The era of structured products is coming to an end. These are financial instruments that have different payouts, like derivatives, based on different outcomes. They are different from derivatives in that they are built like bonds. One of the biggest short coming of these is their lack of a large secondary trading market before maturity. That is, if you try to sell one before its maturity date, you might get what the financial industry calls a “haircut”. In finance this is commonly referred to as liquidity risk.
The good news is, liquidity risk doesn’t have to exist. With blockchain, the new ledger for tracking financial transactions based on hash mining and communal validation, you can structure any number of payment scenarios and not be concerned about the ability to carry these out before a certain date.
Why is that? It sounds too good to be true. Well, for one, you don’t need to structure a customized derivative product like a bond. It can truly be a weighted sum of the underlying positions and it can be valued, or marked to market, as often as those positions are. You might wonder if this is not the same as an exchange traded fund (ETF). It’s not because even these funds cannot possibly track the underlying investments perfectly, for many reasons including their need to constantly rebalance their holdings to match the target weightings.
So if blockchain is so great, why can’t all securities trade as blockchain entries – a sort of ecosystem of crypto currencies each representing a company or an expected financial outcome? They can! In fact, blockchain based exchanges for securities already exist and in contrast to the dark trading pools you might have read about, they are transparent and subject to communal validation.
So why does this mean structured products are going away? Because blockchain provides a method for creating guaranteed payouts linked to predicted outcomes without the cost of bundling the transactions into a bond. This lowers transaction costs dramatically and also expands the possibilities for complex derivatives.

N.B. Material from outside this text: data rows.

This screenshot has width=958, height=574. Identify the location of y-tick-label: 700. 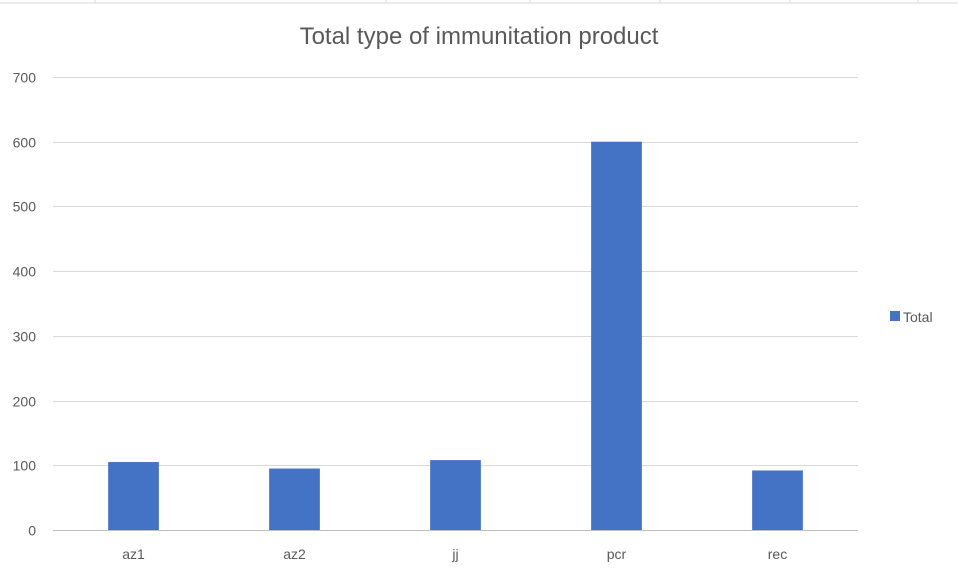
(25, 78).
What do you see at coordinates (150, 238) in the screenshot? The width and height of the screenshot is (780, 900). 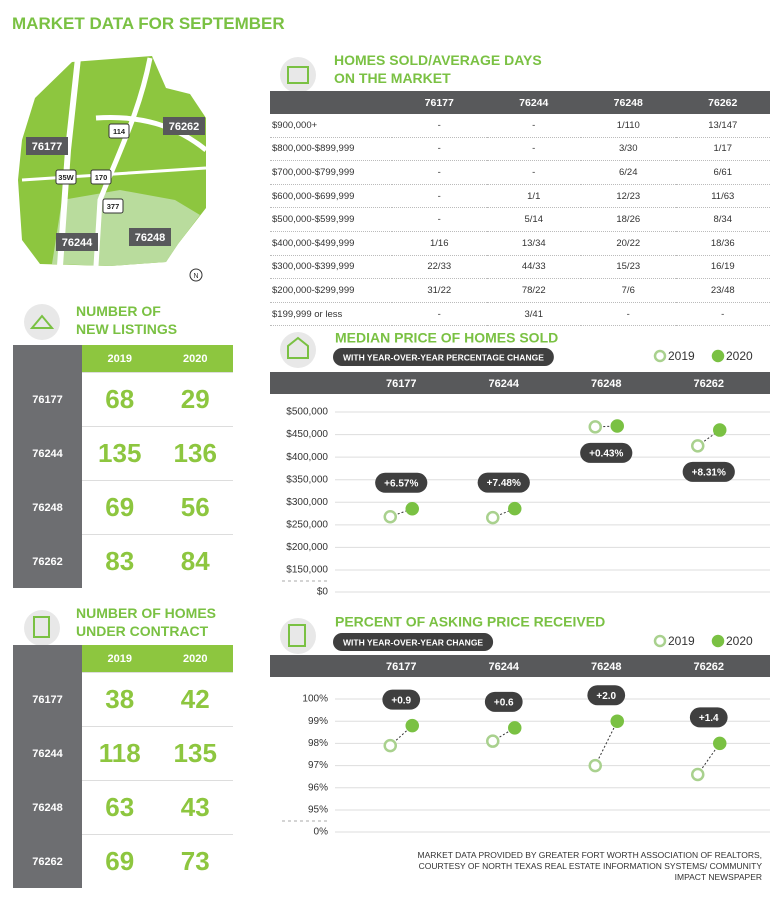 I see `zip-label: 76248` at bounding box center [150, 238].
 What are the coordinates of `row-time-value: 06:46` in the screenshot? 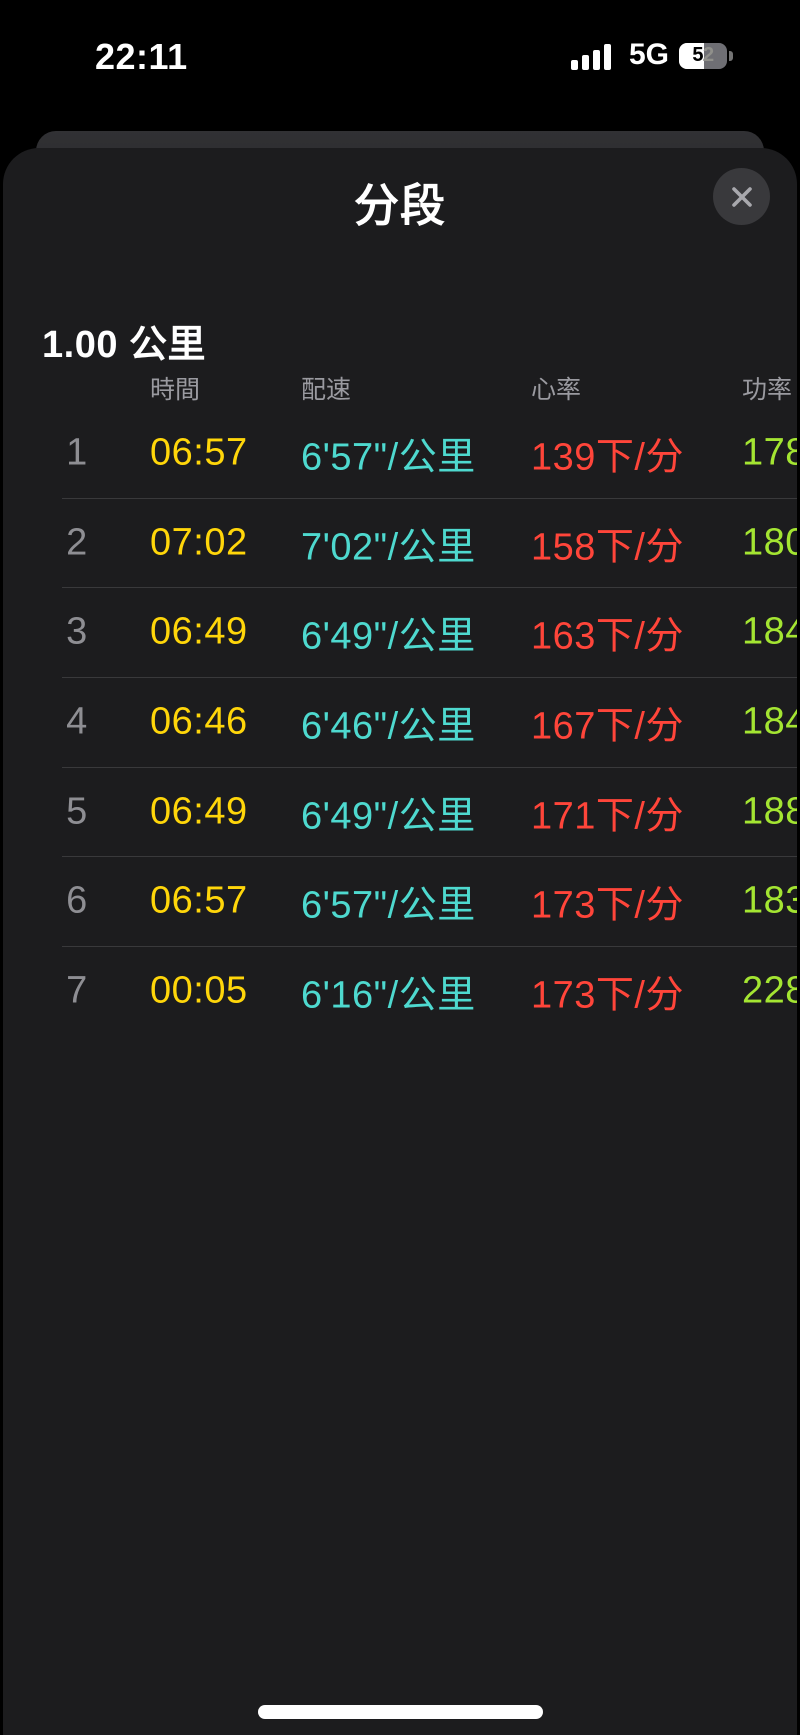 It's located at (199, 722).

Many structured products will pay a multiple of the change in the underlying security IF and only IF, that security is above or below a certain threshold. Even setting this simple chain of events up into a bond is not simple. Usually there are various banks involved – the issuer, the reseller, and the buyers and sellers of the underlying securities. That is, a lot has to go right for this instrument to work the way you want it to. With blockchain, you could create derivatives of infinite complexity – for example based on the logarithm of the change in the underlying security or something even fancier like a polynomial function of four variables, each corresponding to a measurable financial ratio.
Of course the end of structured products will not be overnight, and like other financial instruments that had their heyday pass they will not go gently into the night. But wait and see and you just might own a blockchain based product in the next five years.